I know it seems like National Pro-Life Cupcake Day was just yesterday, but there's another way to engage young people in the anti-choice movement: National Pro-Life T-Shirt week!!
Yep, you can partake in the American Life League-sponsored "Yo, Where's the Shirt?" by taking pictures of pro-life tees and racking up points on an online contest. Now in its third year, the event has harnassed the power of new media, and with Twitter, Facebook, and even an iPhone app the campaign is definitely setting itself up for viral popularity. Although any anti-choice tee will do, NPTWL has two in particular that go for just $6.50 a pop.
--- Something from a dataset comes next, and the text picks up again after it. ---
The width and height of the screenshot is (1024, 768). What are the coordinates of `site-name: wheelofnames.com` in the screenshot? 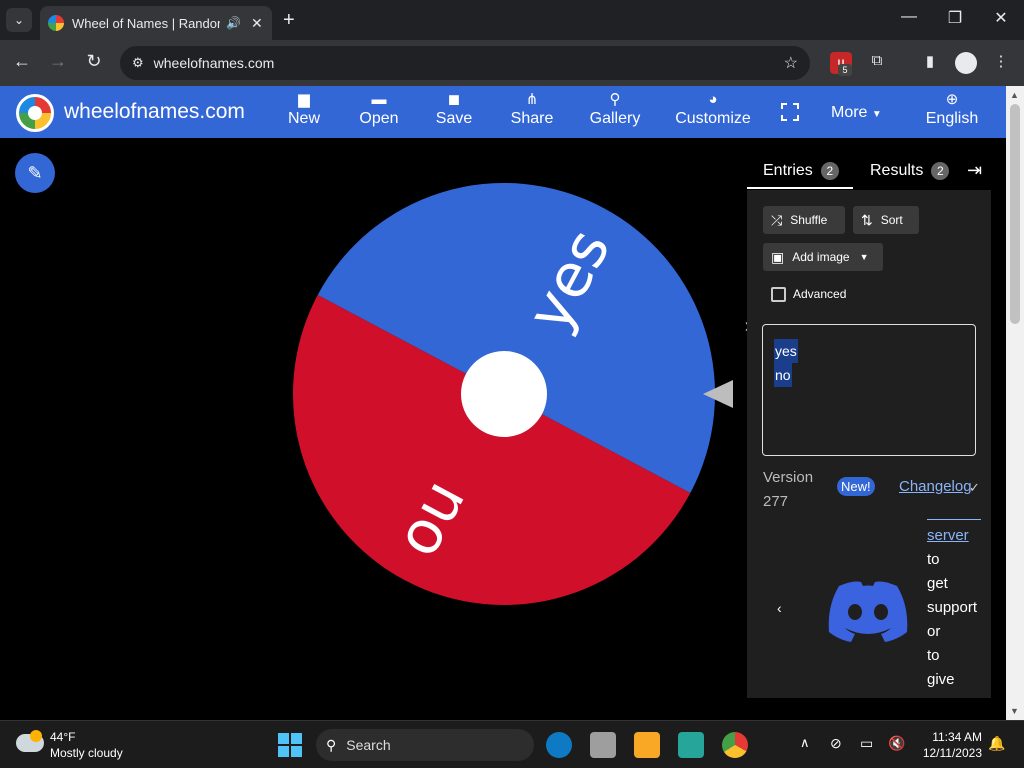 It's located at (154, 112).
There's the "Abortion Kills a Person," and the less incendiary and more affirming "It's okay to be pro-life." (I must admit they're a bit more aesthetically pleasing than the fetus-heavy 2008 versions). If you don't want to pony up the cash to complete your anti-choice wardrobe, you can stick the "Personhood now!" sticker (or if you must, just cut it out and tape it) on whatever you're wearing. You earn points by taking pictures that satisfy daily "tasks," which include things like wearing your t-shirt in front of a sign, doing a silly face, or posing with a friend. What's notable is that the most point-worthy tasks are often the most political, or involve sharing pro-life messages with other people. For example:
- Trying to touch your nose with your tongue. 1 pts
- Making some smores. 1 pts
- With a nurse from a crisis pregnancy center. 3 pts
- Find and show us a DVD of one of these movies: Bella, The Waitress or Juno. 3 pts
- Outside, wearing a pair of pants that has PRO-LIFE sewn down a leg. 4 pt
- Help assemble a Cemetery of the Innocents display. 5 pts
- Holding a printed page that says: TEXT RFL TO 90999. [RFL=Rock for Life, a benefit concert series] 5 pts
Notice the disparity? See a full list of tasks and points here.
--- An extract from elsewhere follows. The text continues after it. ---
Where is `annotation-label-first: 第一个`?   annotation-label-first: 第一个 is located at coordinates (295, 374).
And the thing is, for every single task, at least one person has taken a picture, these kids are in it to win it! From the benign ("Enjoy a donut in a donut shop"), to the bizarre ("Make a Lego creation with a pro-life message"), to the disturbing ("Dress like a doctor and hold a sign that says End Abortion Now.")
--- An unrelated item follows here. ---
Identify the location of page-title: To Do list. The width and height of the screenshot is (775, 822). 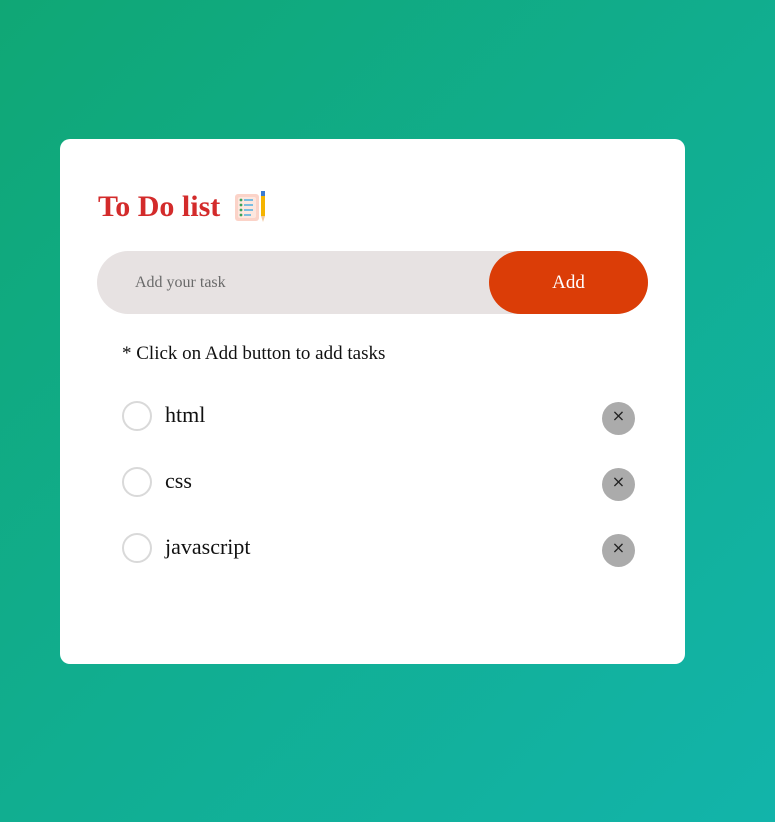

While all I really want to do is make fun of the contest (again, it's actually called "Yo, where's the shirt?") The fact is, the anti-choice movement is hell-bent on targeting young people for their cause, and they're doing it by making it fun and trendy. Who's thinking about a woman's right to choose when you get to do quirky poses? Why consider problematic parental consent laws that affect your peers when you can win a $30 iTunes gift certificate? Like the rest of us, pro-life organizations are adapting to new technology and media to get their message through. Only it seems they're using it to virally encourage kids and teens to recruit others to their cause with a reward system. How bout a task flipping the bird to insidious campaigns?